19. So that sterile-rooms and the equipment used in the mixing and preparation of intravenous medications are cleaned according to required standards, we recommend that hospitals

a) provide their pharmacy and housekeeping staff, including contracted staff, with proper training on how to conduct the cleaning; and

b) monitor the cleaning to ensure proper processes are being followed.

20. To improve hospitals’ compliance with the Canadian Standards Association’s standards pertaining to the washing and sterilization of surgical tools and medical equipment, hospitals should have their washing and sterilization of surgical tools and medical equip­ment—whether conducted in-house or by contracted providers—inspected internally on an annual basis.

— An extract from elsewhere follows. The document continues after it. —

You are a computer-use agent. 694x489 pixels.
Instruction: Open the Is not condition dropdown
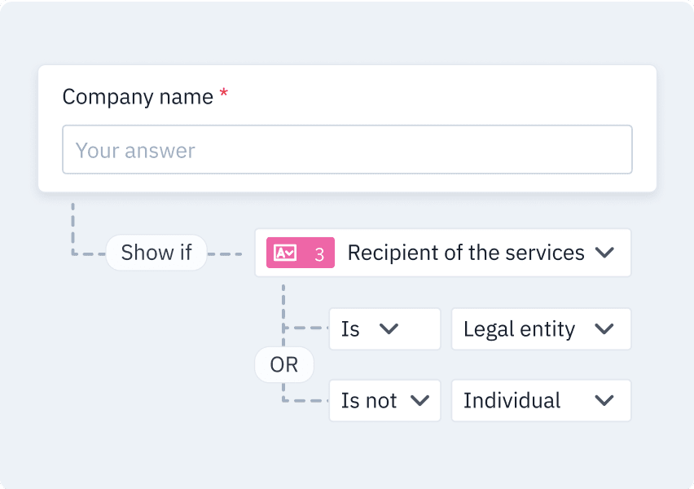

21. In order for contracts with private providers of sterilization services to be managed effectively by hospitals, hospitals should

a) include all the necessary service standards and performance indicators in these con­tracts; and

b) on a regular basis, assess the private service provider’s compliance with all contract terms.

22. So that patients with a life- or limb-threatening condition receive timely care from the closest hospital, the Ministry of Health should leverage learned lessons from hospitals that utilize “command centres” and work with CritiCall toward the development of a provincial bed command centre.

23. The Ministry of Health should ensure that annual funding to hospitals is sufficient to address chronic overcrowding.